ARC Book Review: The Revolution of Marina M by Janet Fitch
ashley | White Oleander by Janet Fitch was one of the first books I remember reading that had a huge impact on me. It was one of the first books I read that meant more to me than just a book I had to read for school, or a book that took me to another world that was full of life and happiness. It was dark, it had angst, it really resonated with me as a teen. So reading Fitch’s new book, The Revolution of Marina M was a little nostalgic for me. While I didn’t expect a comparison, I couldn’t help but hope I’d be just as transformed after reading it.
Sadly, this was a hard book for me to get into. It was very much reminiscent of classic Russian literature, which admittedly I always have a hard time reading; the beginning was so very heavy on Russian and political history, which isn’t usually what I gravitate towards, and I found I had to drag myself through the first few chapters while the scene was set. A lot of work must have gone into the research of this book; it was written beautifully and very rich, the historical aspects surrounding the Russian Revolution were very detailed and Fitch did a great job of building a story from this, but I had a really tough love/hate relationship with the book, especially in the beginning.
In terms of inspiring, revolutionary characters, I can’t say I liked Marina all that much in the start. That wasn’t because she wasn’t relateable, just the opposite, she was TOO relateable. Which is usually a good thing, but here, it limited me from liking and believing her because she seemed too much like a phony. She had revolutionary and bohemian intentions and aspirations, but she came from a bourgeois family who didn’t really know what it was like to be hungry, to be poor, to be the working class. Even when she abandoned that life and lived among the poets, a poet herself, I still didn’t fully believe it, still didn’t think she fully fit in, and I don’t think she fully believed that she did either.

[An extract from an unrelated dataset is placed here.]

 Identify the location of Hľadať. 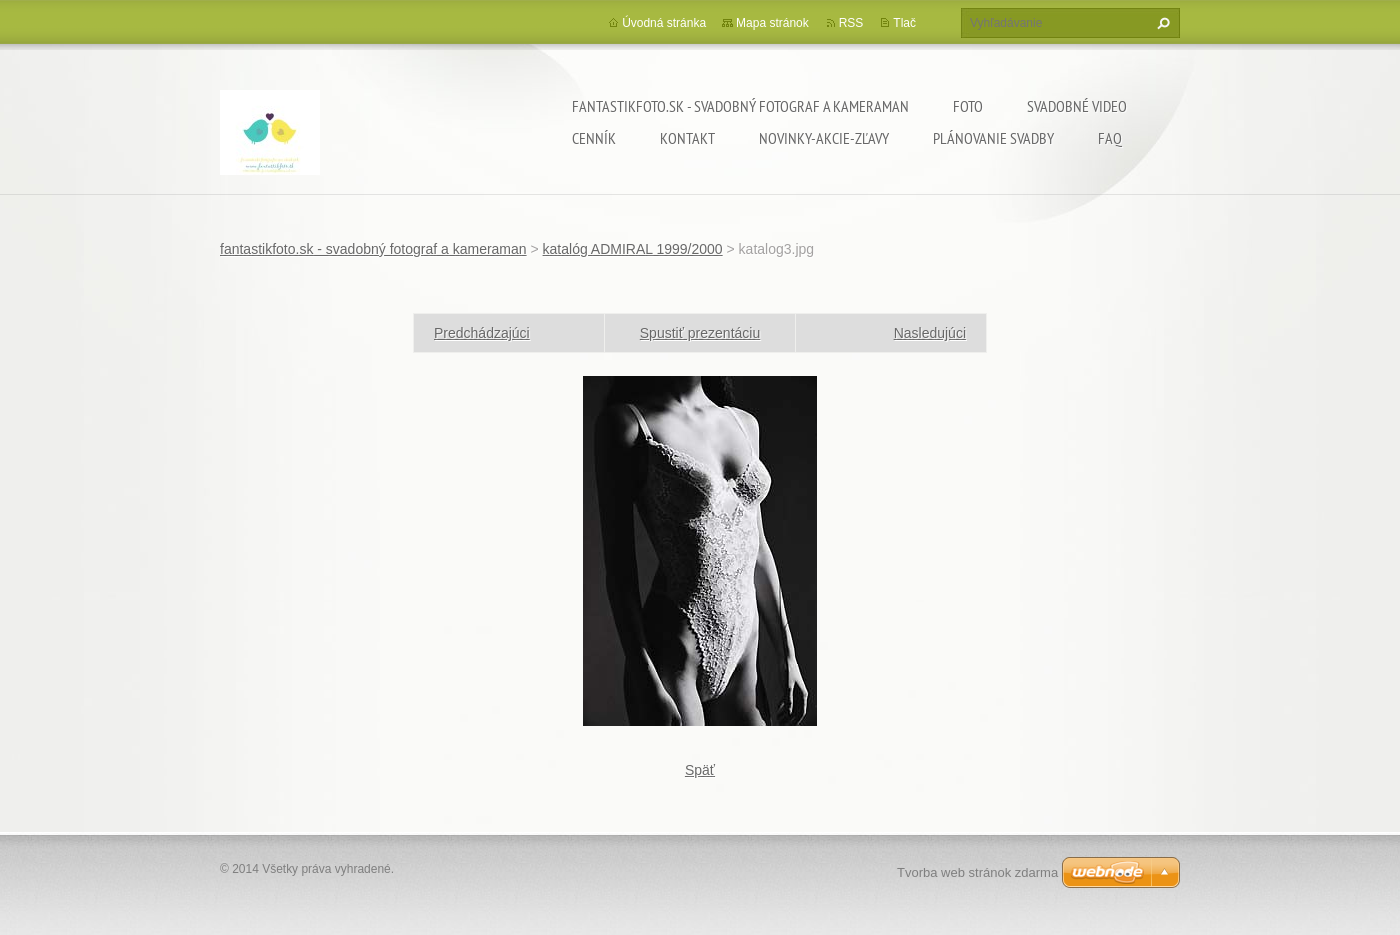
(1161, 23).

This is wonderfully accurate and likely what a lot of people would have been like in that situation, however I started to feel somewhat annoyed with her flippant behaviour. She didn’t show any loyalty, she often just tried to find the situation that would benefit her most at the time without any real idea of what she was doing. It wasn’t until she was stripped fully of everything she knew, everything she thought she was, and horribly mistreated, that I finally felt more affection towards her. That likely said a lot more about me than the book, but also created an intriguing growth in the character which completely shifts the tone of the book.
This is the point where I stopped struggling and was able to fully embrace and enjoy the story. The politics were a bit more subdued and Marina’s story started to take center stage. I found this a lot more interesting, her dealing with the repercussions of the decisions she’s made, her struggling with her passions and her drive, her desires and her loyalty. This was touched upon previously but it was from that point on that you really saw the hard choices and the decisions she was making and where it was leading her. You saw everything she held close, her dignity and morals, thrown to the wayside. This was now about survival.
There was a lot of sex in this book; it wasn’t gratuitous but it was graphic and sometimes not so nice. Marina was trying to find her own revolution, to control her life, she was sexually empowered in the sense that she was aware of and embraced her own desires and wasn’t afraid to enjoy herself, but she made decisions without thinking of the consequences and this often landed her in the hands of powerfully political men (and women) who saw her as nothing more than an object to abuse in various ways. It was heartbreaking and hard to read sometimes, but also seemed to fit really well against the revolutionary background, giving that darkness to an already dark time.
The ending was anti-climactic. A few people have pointed out in other reviews that it ended abruptly because it was going to be continued in a sequel. This was disappointing for me. After reading 800+ pages, I was hoping for a bit more of a satisfied ending. I also felt that there wasn’t really much to follow up with and I’m pretty confident that I wouldn’t read a sequel to this. I’ve spent my time with Marina, I’ve followed her through the trenches, I don’t think I see a need to follow her anywhere else.
I will admit that my knowledge of and interests in Russian history is limited, as is my familiarity with Russian literature, but The Revolution of Marina M was on par with the little that I do know and was a very in-depth, dark, somewhat cold tale of love, loss and the revolution.